Too bad about the end of the Dano-Norwegian union, but with Gyldenstierne's alleged support for the Reformation and the obvious dislike for this amongst the Norwegian estates, I'd predict we'll see combat amongst the two powers in this Scandinavian version of the Wars of Religion.


Oh and finally, awesome Shakespearean reference ;)

Trust you of all people to see that Christian IV-reference :) :rolleyes:. I tried to make this Christian a combination of C4 and C2 in our time.

I think both Rosenkrantz and Gyldenstierne were pretty moderate Catholics. Mind you, Gyldenstierne was only rumored to have reformist tendencies, while Rosenkrantz was only percieved to be a Frösöan after using all means necessary to help his friend Christian II.

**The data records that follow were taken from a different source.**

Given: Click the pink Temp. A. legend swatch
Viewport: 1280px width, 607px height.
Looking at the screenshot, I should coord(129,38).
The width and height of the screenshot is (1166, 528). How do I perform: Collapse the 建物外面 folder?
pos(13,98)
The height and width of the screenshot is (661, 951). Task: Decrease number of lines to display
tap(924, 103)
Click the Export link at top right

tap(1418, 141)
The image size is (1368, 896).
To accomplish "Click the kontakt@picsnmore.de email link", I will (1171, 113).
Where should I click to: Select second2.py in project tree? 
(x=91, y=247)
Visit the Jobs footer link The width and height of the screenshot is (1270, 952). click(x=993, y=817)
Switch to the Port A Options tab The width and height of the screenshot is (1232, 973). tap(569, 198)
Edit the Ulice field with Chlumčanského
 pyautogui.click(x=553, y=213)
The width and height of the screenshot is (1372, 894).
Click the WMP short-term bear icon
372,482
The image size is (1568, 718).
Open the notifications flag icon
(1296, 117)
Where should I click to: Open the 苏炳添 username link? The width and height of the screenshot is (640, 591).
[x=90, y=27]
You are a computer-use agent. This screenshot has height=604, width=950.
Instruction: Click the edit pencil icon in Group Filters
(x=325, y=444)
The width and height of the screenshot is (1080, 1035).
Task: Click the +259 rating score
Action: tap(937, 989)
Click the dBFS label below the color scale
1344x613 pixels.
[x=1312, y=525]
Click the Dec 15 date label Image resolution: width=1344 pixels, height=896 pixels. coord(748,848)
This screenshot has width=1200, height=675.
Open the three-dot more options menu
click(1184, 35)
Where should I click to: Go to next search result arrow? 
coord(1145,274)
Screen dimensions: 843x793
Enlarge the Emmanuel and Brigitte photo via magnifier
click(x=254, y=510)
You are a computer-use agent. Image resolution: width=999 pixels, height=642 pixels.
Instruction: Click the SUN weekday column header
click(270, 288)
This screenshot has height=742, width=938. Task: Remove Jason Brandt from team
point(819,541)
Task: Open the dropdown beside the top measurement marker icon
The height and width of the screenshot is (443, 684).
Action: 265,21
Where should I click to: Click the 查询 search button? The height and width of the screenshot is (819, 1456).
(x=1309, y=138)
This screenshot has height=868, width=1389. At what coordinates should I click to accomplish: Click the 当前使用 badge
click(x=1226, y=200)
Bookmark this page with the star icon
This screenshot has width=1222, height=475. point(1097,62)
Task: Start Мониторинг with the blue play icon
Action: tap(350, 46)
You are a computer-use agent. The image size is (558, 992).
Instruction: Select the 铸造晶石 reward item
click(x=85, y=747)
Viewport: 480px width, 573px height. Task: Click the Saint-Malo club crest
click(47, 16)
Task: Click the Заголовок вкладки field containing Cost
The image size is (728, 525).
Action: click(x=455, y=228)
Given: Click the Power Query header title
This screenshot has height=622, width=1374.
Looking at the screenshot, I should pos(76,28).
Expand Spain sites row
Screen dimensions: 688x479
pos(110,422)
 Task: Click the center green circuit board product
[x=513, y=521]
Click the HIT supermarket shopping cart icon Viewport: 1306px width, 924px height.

And well, if you're from Elsinore, how could you not use those two names for nobles betraying their friends?

great work! The explanation is top drawer and the map is very helpful! :D

Thanks. I'm glad the map was helpful, I guess the geography of Scandinavia is not exactly common knowledge.

very nice description of these events.. I usually run and hide from large blocks of text in AARs but this was very enjoyable to read..
but that being said.. i think there is need of a declaration of war on...


England! haha (me no likey da english ha)

Well, I'm glad you took your time. And that you liked it:)

Regarding England, I think you won't be disappointed.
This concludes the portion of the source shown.